Ítalo Calvino. O visconde partido ao meio. Trad. Nilson Moulin. São Paulo: Companhia das Letras, 1997. p. 11-16.

Fonte: Universos – Língua Portuguesa – Ensino fundamental – Anos finais – 7º ano – Camila Sequetto Pereira; Fernanda Pinheiro Barros; Luciana Mariz. Edições SM. São Paulo. 3ª edição, 2015. p. 222-225.

Entendendo o conto:

01 – Quem são os personagens principais introduzidos no fragmento e qual a relação entre eles?

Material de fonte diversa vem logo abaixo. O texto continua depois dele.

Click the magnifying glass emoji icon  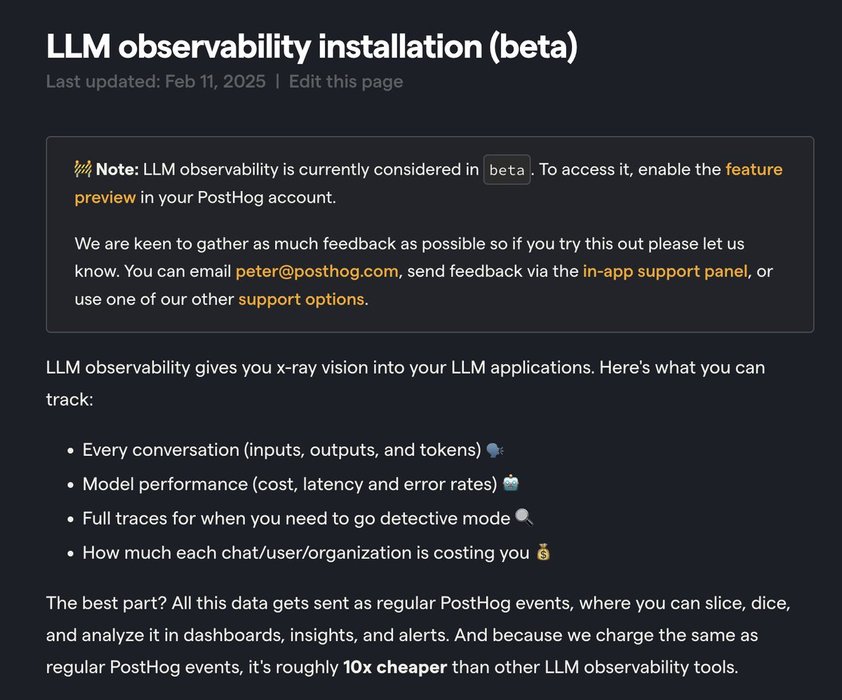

      Os personagens principais introduzidos são o Visconde Medardo di Terralba, um jovem que se alistou na guerra para agradar a duques vizinhos, e seu escudeiro Curzio, um soldado experiente que acompanha Medardo em sua jornada. Curzio serve como guia e informante para o visconde.

02 – Qual é o cenário da guerra e quem são os inimigos?

      O cenário da guerra é nas planícies da Boêmia, e os inimigos são os turcos. Medardo e Curzio estão a caminho do acampamento dos cristãos para que o visconde se apresente ao quartel imperial.

03 – Qual a "boa sorte" que o visconde esperava encontrar ao ver as cegonhas e como Curzio desmistifica essa crença?

      O visconde Medardo havia aprendido que o voo das cegonhas era sinal de boa sorte naquelas terras. No entanto, Curzio desmistifica essa crença ao explicar que as cegonhas agora comem carne humana nos campos de batalha, devido à carestia que deixou os campos áridos e secou os rios, substituindo corvos e abutres.

04 – O que aconteceu com os corvos e abutres, as aves de rapina tradicionais?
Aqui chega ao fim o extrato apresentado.